Looks, as the old saying goes, can be deceiving. It is a cautionary pronouncement from experience, usually painful and expensive, to serve as a warning to those who follow and hopefully avoid similar complications if they listen.
In most situations a threat in nature can be easily identified and avoided with a little effort. Except for those situations where the careless or clueless individual blunders into problems, a little observation and logic dictates the potential outcome from a close encounter.
Yellow jackets have stingers, so they must stink something. Alligators would not have all those large and pointed teeth unless they needed to bite something.
Those assumptions are easily deduced by anyone who uses even the slightest quantity of judgement and forethought. Unfortunately, there are occasions where the potential agony is disguised by bright colors and a benevolent appearance.
Such is the case with the caterpillar of the Io moth. Automeris io, this insects entomological name, is a large native moth.
This insects’ range extends from south central and maritime Canada to the eastern half of the U.S. It is found in every Florida County, even into the Keys.
The wingspan of this moth can reach an impressive three and a half inches. Males of this species tend to have a slightly brighter appearance than the females.
Both sexes have large eye spot on each hindwing as a defense device. When revealed, the spots appear as the eyes of predatory creature meant to bluff other aggressors into retreating.
Adults of this species live only a week or two, so reproduction is a priority activity. Luckily, at least for the parents, there are plenty of host plants in north Florida.
Oaks, sweetgums, redbuds, and ash are among the choice meal sites for the developing caterpillars. The eggs are commonly laid in clusters of 20 or more and the caterpillars go through five development stages before reaching adulthood.
Unlike the parents which are active almost exclusively at night, the larvae spend their days hidden in the tree leaves they are consuming. These caterpillars are quite animated and active, frequently seen moving inline from one feeding site to another.
Initially orange, they change to a lime green as they mature. They also develop clusters of spine strategically place across their plump bodies.
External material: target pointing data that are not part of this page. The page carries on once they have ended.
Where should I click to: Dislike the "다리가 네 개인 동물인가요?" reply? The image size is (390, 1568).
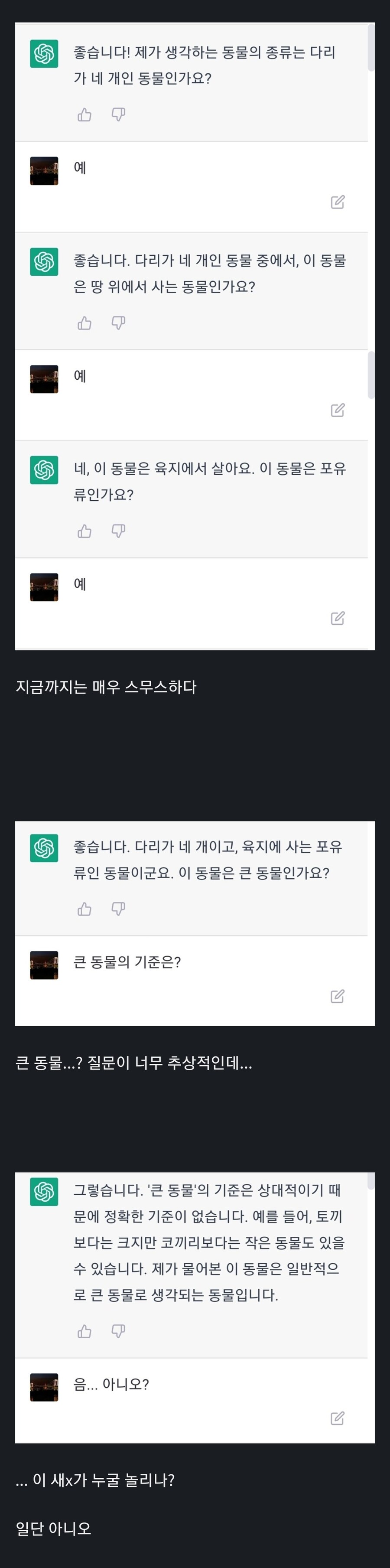(119, 114)
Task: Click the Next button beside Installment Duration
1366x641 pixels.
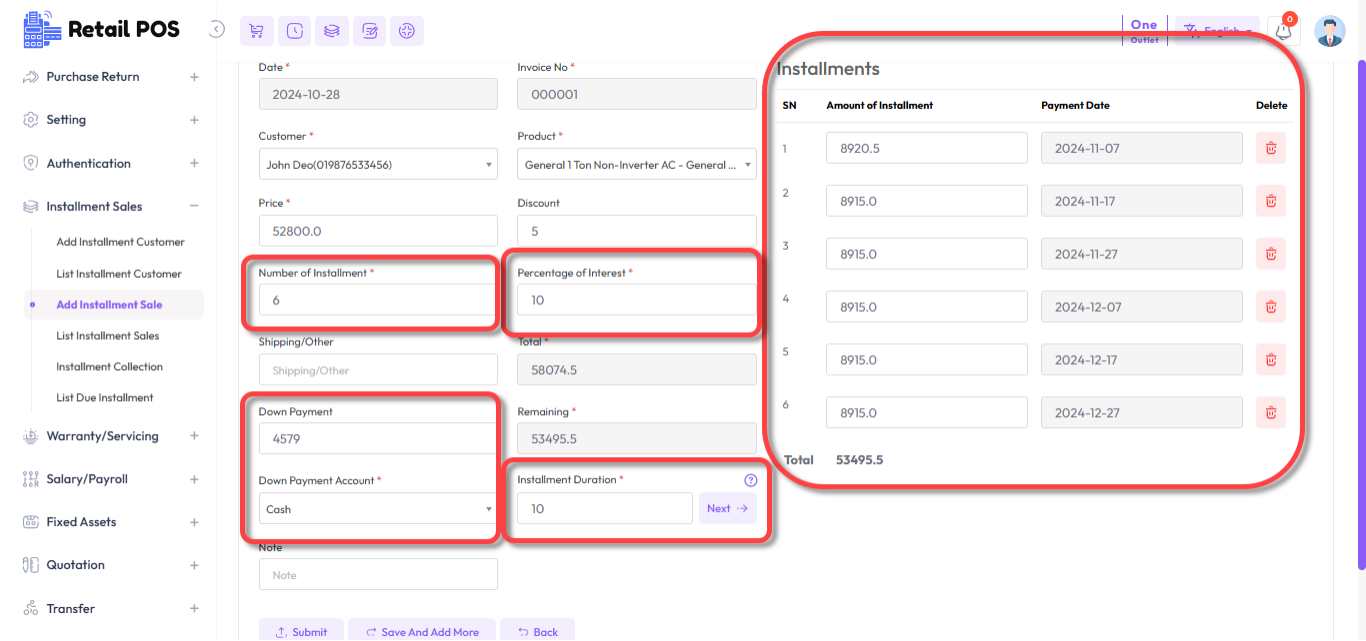Action: [x=727, y=509]
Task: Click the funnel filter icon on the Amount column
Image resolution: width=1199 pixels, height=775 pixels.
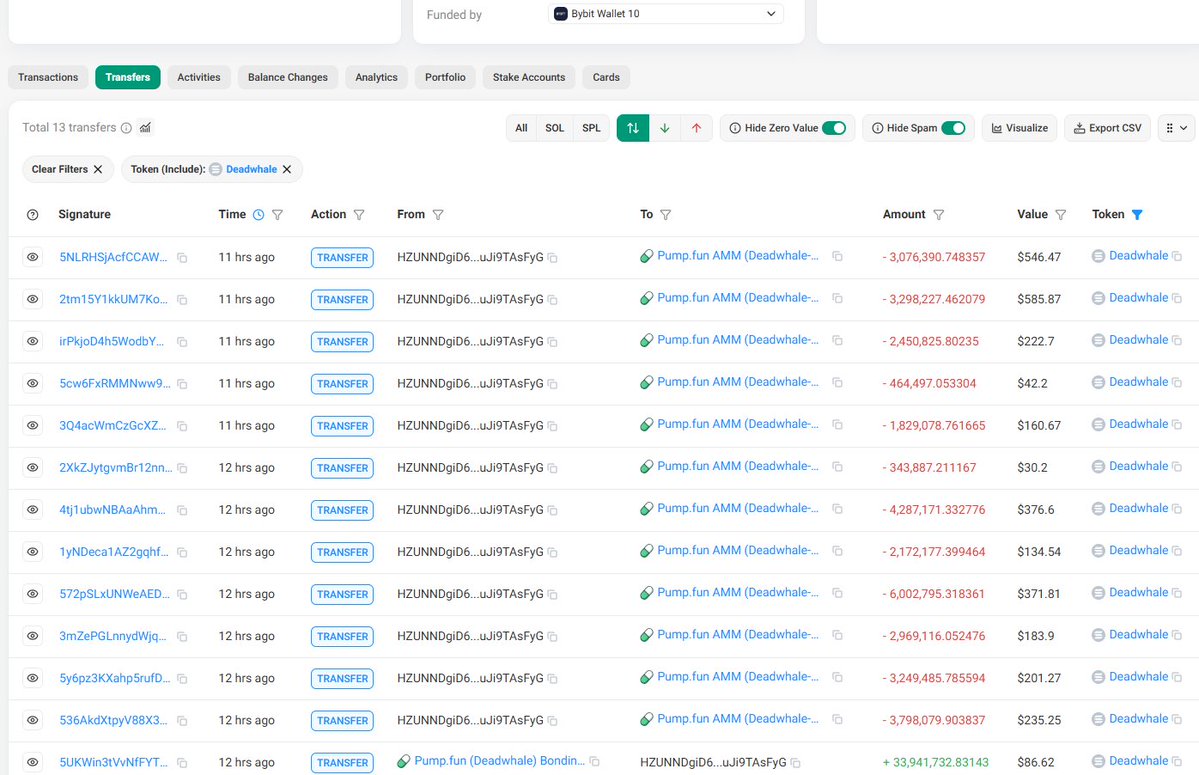Action: pos(939,214)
Distinct from their parents’ eyespot bluff, the spines are a serious defense designed to assure the caterpillars reach maturity unmolested by birds or other predators which would otherwise find them a suitable snack option.
Unlike a pit viper which injects venom via a syringe-like fang or a stingray which retains its barb in a venom saturated sheath, this caterpillar’s spines work differently. Each spine contains a sac filled with the defensive solution.
When contact is made with the hollow spines, deliberately or accidentally, the fragile structure breaks and releases the toxin. The pain is almost instantaneous, intense, and can be a serious health treat for those who have an allergic reaction.
Not usually seen on the ground this caterpillar can be encountered on lower limbs, to the detriment of the unlucky individual. The colorful, toy-like appearance hides a very different reality.